((

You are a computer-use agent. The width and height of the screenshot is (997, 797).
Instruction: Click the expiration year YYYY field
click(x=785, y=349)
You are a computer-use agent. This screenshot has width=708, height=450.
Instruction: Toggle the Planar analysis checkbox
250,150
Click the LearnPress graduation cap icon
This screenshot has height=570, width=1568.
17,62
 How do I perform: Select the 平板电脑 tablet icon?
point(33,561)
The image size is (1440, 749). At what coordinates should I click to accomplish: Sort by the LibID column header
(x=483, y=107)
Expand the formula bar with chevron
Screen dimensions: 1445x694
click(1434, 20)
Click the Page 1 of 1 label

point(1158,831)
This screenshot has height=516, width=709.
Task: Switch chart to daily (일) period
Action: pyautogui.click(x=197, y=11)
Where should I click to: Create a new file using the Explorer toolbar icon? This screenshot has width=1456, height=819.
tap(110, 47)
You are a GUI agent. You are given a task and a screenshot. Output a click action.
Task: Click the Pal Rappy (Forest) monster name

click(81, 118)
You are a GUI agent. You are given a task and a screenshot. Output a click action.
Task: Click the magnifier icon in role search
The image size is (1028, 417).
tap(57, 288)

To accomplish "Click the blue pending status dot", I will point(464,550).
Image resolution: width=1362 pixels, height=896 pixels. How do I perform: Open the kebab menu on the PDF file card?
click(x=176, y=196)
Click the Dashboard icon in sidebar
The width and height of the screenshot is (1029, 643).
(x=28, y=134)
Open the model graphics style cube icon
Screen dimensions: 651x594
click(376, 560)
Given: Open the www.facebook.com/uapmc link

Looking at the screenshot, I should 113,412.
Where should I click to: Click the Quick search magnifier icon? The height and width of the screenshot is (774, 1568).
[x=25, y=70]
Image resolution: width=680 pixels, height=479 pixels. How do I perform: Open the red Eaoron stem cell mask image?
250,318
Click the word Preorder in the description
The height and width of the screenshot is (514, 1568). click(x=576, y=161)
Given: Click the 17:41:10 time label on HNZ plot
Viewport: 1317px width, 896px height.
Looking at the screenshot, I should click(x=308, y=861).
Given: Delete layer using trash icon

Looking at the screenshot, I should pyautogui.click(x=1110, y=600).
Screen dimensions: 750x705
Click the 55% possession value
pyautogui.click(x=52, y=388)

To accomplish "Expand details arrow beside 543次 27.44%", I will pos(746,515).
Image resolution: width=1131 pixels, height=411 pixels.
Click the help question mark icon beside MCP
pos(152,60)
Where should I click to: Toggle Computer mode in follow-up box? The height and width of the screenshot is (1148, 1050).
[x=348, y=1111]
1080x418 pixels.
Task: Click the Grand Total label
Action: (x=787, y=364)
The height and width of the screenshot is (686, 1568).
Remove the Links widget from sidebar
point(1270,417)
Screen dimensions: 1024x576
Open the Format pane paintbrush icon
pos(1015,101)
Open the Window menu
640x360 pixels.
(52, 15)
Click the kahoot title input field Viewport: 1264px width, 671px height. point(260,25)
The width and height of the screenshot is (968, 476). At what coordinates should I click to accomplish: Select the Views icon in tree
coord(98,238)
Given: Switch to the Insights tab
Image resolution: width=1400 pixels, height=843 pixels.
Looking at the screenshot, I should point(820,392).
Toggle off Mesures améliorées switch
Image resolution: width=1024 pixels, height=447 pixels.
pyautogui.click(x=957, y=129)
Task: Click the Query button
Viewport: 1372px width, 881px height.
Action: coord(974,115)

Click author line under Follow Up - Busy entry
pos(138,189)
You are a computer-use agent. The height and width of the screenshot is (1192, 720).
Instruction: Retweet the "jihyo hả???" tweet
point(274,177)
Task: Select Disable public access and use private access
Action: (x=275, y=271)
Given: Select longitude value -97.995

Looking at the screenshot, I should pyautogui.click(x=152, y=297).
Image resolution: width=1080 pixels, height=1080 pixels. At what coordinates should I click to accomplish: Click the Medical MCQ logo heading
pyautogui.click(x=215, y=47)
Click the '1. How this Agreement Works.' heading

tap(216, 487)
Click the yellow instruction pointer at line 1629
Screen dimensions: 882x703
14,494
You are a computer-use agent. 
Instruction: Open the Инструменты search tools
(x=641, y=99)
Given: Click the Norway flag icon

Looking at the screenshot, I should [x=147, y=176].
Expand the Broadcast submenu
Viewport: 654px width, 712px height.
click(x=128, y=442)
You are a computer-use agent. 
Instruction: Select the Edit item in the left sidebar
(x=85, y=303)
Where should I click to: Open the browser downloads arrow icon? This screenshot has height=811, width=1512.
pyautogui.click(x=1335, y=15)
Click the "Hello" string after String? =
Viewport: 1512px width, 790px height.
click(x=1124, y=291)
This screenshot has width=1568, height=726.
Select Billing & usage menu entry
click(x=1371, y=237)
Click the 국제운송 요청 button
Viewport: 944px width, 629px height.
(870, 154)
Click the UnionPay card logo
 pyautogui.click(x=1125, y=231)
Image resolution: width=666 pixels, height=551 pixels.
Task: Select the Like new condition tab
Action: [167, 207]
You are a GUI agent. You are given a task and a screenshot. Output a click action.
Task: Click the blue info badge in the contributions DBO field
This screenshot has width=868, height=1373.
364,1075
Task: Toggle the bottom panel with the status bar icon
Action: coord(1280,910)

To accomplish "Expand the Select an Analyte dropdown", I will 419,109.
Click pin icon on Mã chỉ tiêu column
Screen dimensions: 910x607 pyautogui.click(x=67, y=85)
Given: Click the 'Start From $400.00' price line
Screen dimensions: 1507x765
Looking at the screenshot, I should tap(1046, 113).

))

(Exercise prompt): Please list every line of the listing above that contains the string "Toggle". Capitalization must match.

(Task output):
Instruction: Toggle the Planar analysis checkbox
Where should I click to: Toggle Computer mode in follow-up box? The height and width of the screenshot is (1148, 1050).
Toggle off Mesures améliorées switch
Task: Toggle the bottom panel with the status bar icon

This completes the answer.